The Life of Al Heravy of Herat (1173-1215), the "Doctor Ubiquitus" of Islam in the age of the Crusades, gives us a picture of another Massoudy. The friend of the Emperor Manuel Comnenus, the "first man among Christians," Heravy seems able in his own person to break down the partition wall of religious feud by the common interest of science. In 1192 he was offered the patronage of the Crusading princes, and Richard Cœur de Lion begged for the favour of an interview, and begged in vain. Heravy, who had been on one of his exploring journeys, angrily refused to see the King whose men had broken his quiet and wasted his time. Before his death, he had run over the world (men said) from China to the Pyrenees and from Abyssinia to the Danube, "scribbling his name on every wall," and his survey of the Eastern Empire was the single matter in which Turks and "Romans" made common cause,—for Greeks and Latins at Byzantium alike read Heravy, like a Christian doctor. Another example of the same catholic spirit is "Yacout the Roman,"[16] whose Dictionary, finished in the earlier half of the thirteenth century, was a summary of geographical advance since Edrisi, like the similar work of Ibn Said, of the same period.

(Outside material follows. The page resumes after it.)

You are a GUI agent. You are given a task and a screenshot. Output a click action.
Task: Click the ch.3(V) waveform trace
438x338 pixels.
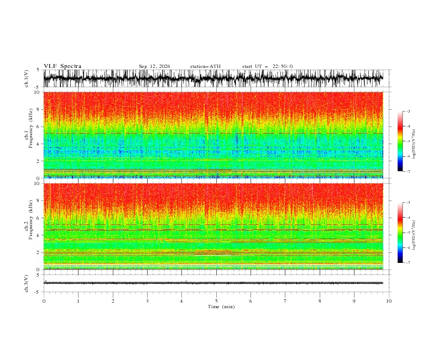pyautogui.click(x=213, y=283)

But as a matter of fact, the balance both of knowledge and power was now shifting from Islam to Christendom. The most daring and successful travellers after the rise of the Mongols were the Venetian Marco Polo and the Friar Preachers who revived Chinese Christianity (1270-1350); Madeira and the Canaries (off Moslem Africa) were finally rediscovered not by Arabic enterprise, but by the Italian Malocello in 1270, by the English Macham in the reign of our Edward III., and by Portuguese ships under Genoese captains in 1341; in 1291 the Vivaldi ventured beyond Cape Bojador, where no Moor had ever been, except by force of storm, as in the doubtful story of Ibn Fatimah, who "first saw the White Headland," Cape Blanco, between Cape Bojador and Cape Verde.

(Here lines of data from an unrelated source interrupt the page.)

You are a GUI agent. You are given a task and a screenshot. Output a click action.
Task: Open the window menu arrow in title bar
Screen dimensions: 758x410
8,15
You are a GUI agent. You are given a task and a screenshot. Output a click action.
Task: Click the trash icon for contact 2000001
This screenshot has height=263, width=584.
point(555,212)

In the fourteenth century the map of Edrisi was superseded by the new Italian plans and coast-charts, or Portolani. As the Moslem world fell into political disorder, its science declined. "Judicial astrology" seemed gaining a stronger and stronger hold over Islam, and the irruption of the Turks gradually resulted in the ruin of all the higher Moslem culture. Superstition and barbarism shared the honour and the spoils of this victory.

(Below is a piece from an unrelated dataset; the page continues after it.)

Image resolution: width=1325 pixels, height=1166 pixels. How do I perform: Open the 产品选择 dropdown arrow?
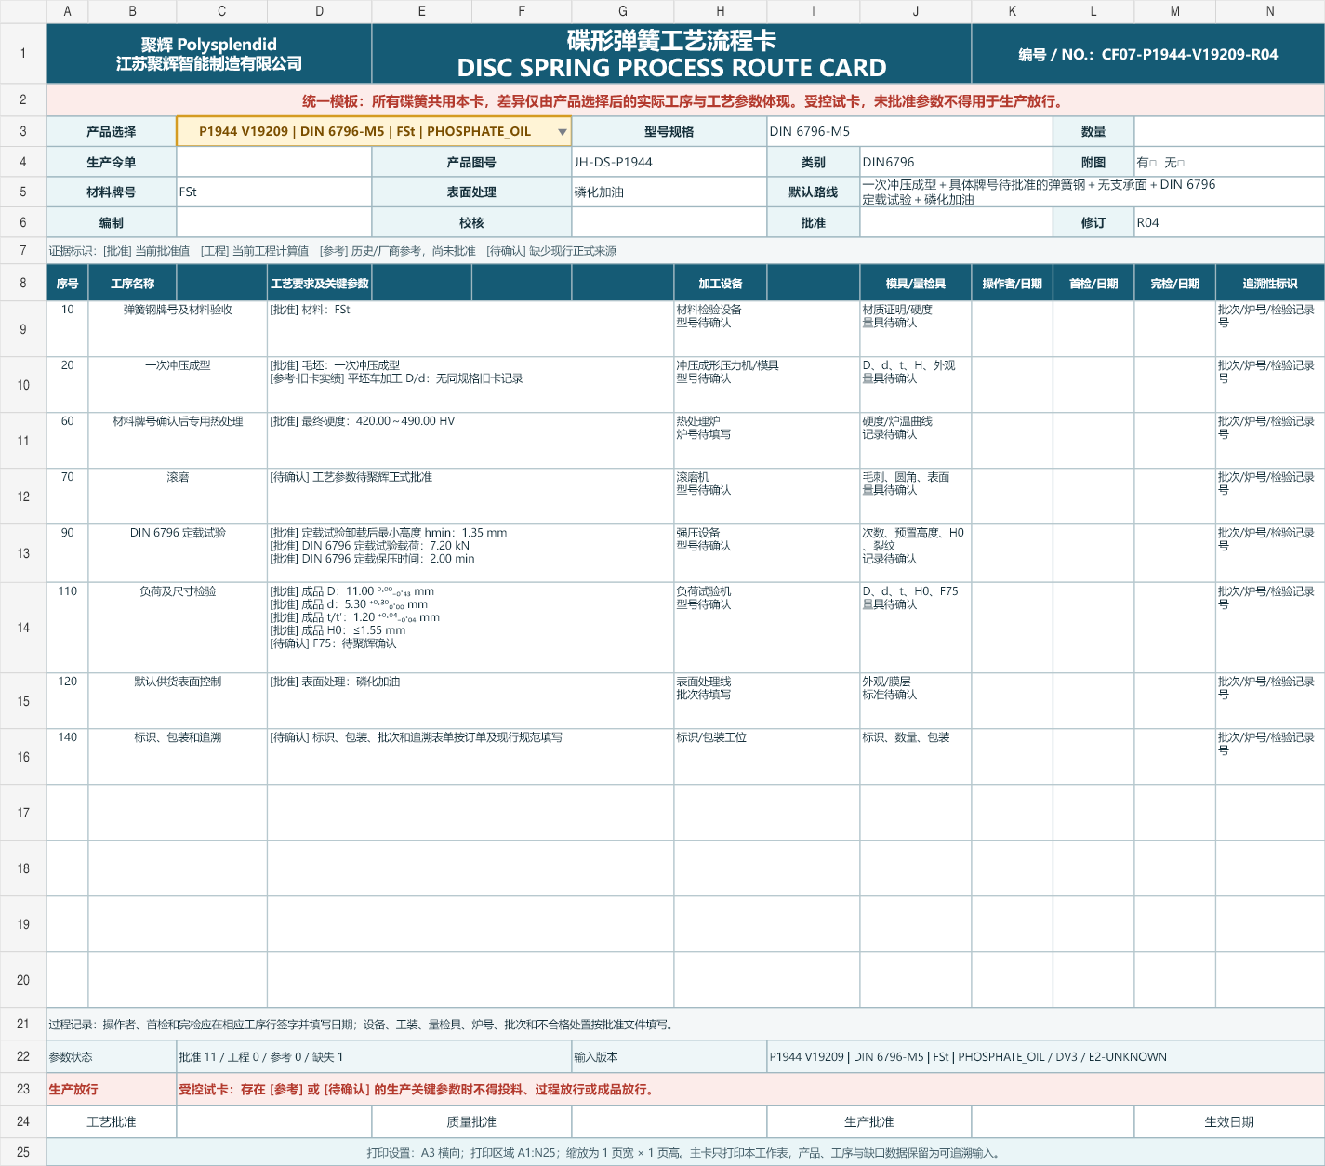[562, 132]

But two great names close the five hundred years of Arab learning.
1. Ibn Batuta (c. 1330), who made himself as much at home in China as in his native Morocco, is the last of Mohammedan travellers of real importance. Though we have only abridgments of his work left to us, Colonel Yule is well within his rights in his deliberate judgment, "that it must rank at least as one of the four chief guide books of the Middle Ages," along with the Book of Ser Marco Polo and the journals of the two Friar-travellers, Friar Odoric and Friar William de Rubruquis.
2. With Abulfeda the Eastern school of Moslem geography comes to an end, as the Western does with Ibn Batuta. In the early years of the fourteenth century he rewrote the "story and description of the Land of Islam," with a completeness quite encyclopædic. But his work has all the failings of a compilation, however careful, in that, or any, age. It is based upon information, not upon inspection; it is in no sense original. As it began in imitation, so it ended. If it rejects Ptolemy, it is only to follow Strabo or someone else; on all the mathematical and astronomical data its doctrine is according to the Alexandrians of twelve hundred years before, and this last précis of the science of a great race and a great religion can only be understood in the light of its model—in Greek geography.